Start
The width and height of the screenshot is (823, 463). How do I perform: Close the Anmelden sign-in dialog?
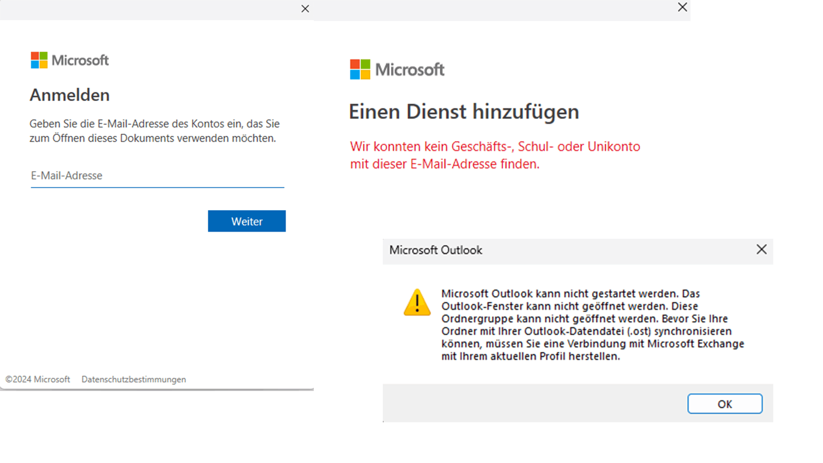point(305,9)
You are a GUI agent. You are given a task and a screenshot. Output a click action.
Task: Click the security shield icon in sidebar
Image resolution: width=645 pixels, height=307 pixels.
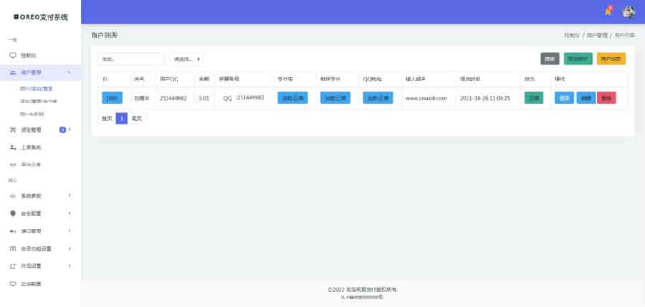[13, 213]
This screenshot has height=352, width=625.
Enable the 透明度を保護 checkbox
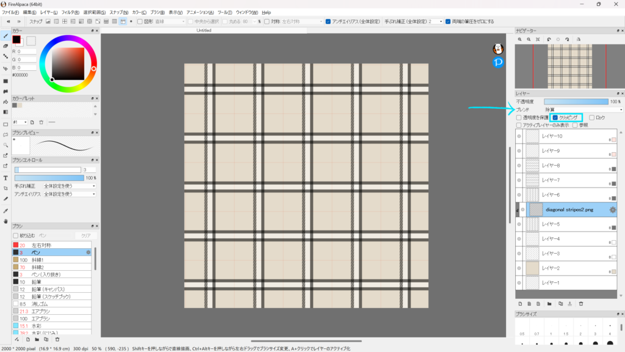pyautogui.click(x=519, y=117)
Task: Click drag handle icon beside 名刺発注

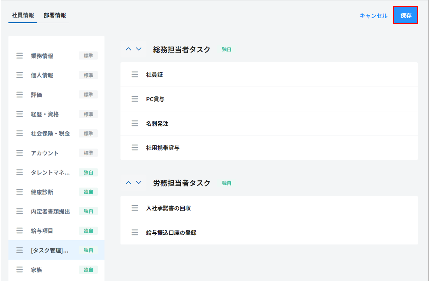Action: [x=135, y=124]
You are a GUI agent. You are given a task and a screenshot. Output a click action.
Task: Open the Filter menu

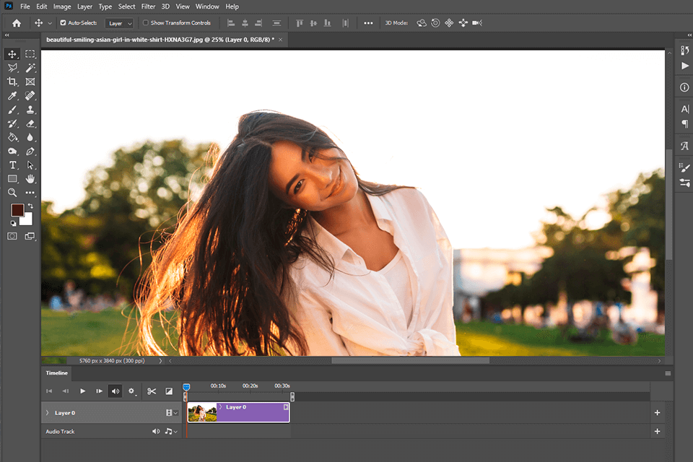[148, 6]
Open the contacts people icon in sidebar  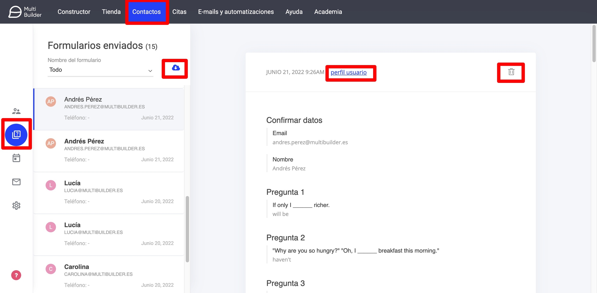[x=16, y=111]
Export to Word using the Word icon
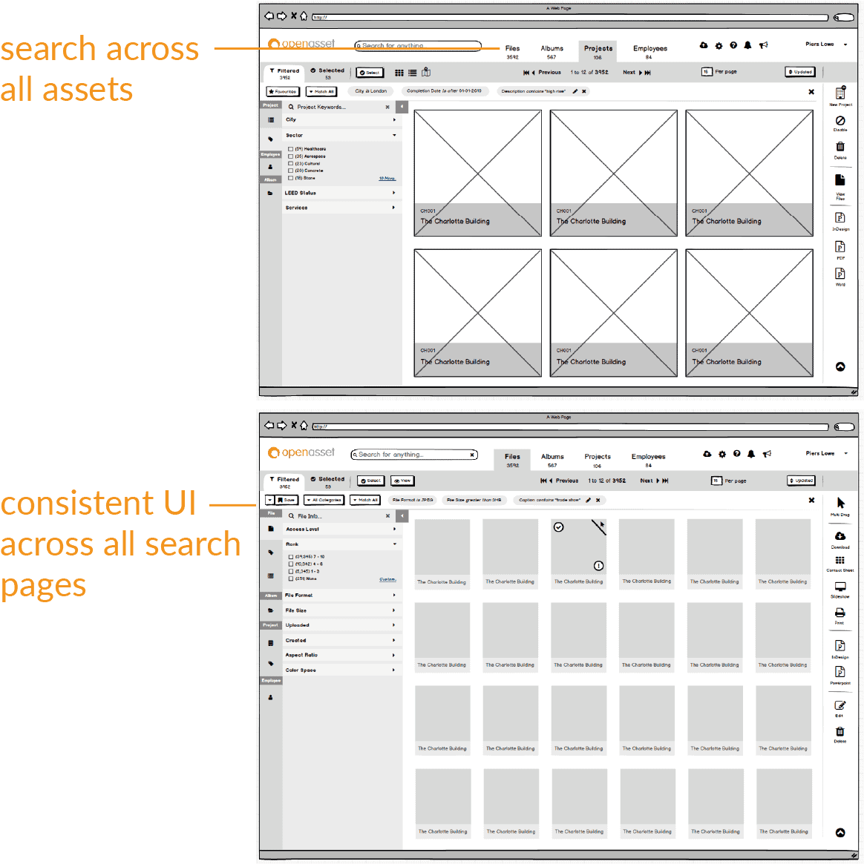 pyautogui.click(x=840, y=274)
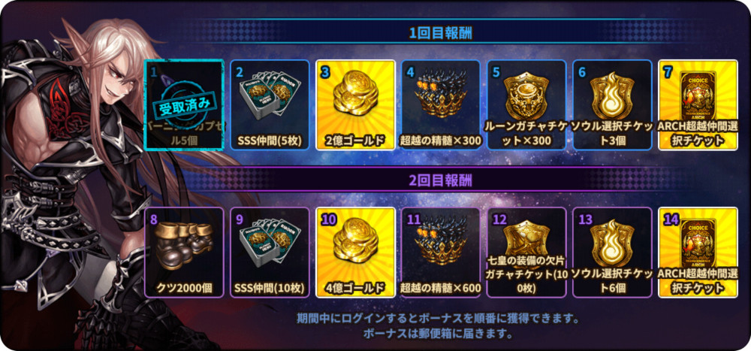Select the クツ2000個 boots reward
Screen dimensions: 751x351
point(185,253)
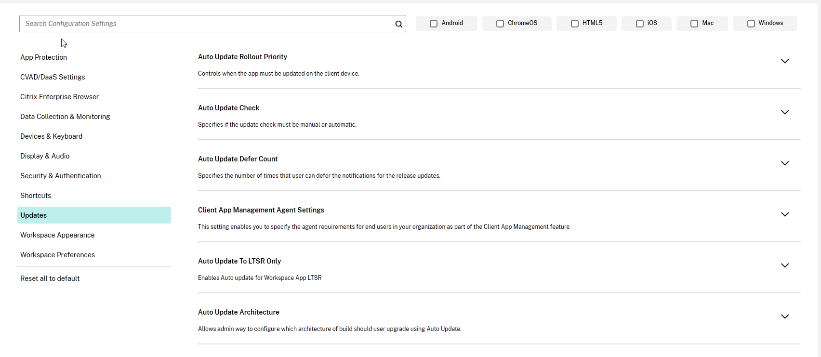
End
_Task brief_
Can you recast the records from the very start through the line containing "point(305,9)", inclusive, as a Markdown table with the columns Row and Line, skipping blank lines and leaving out the pictures?

_Output below_
| Row | Line |
|---|---|
| 1 | The width and height of the screenshot is (823, 463). How do I perform: Close the Anmelden sign-in dialog? |
| 2 | point(305,9) |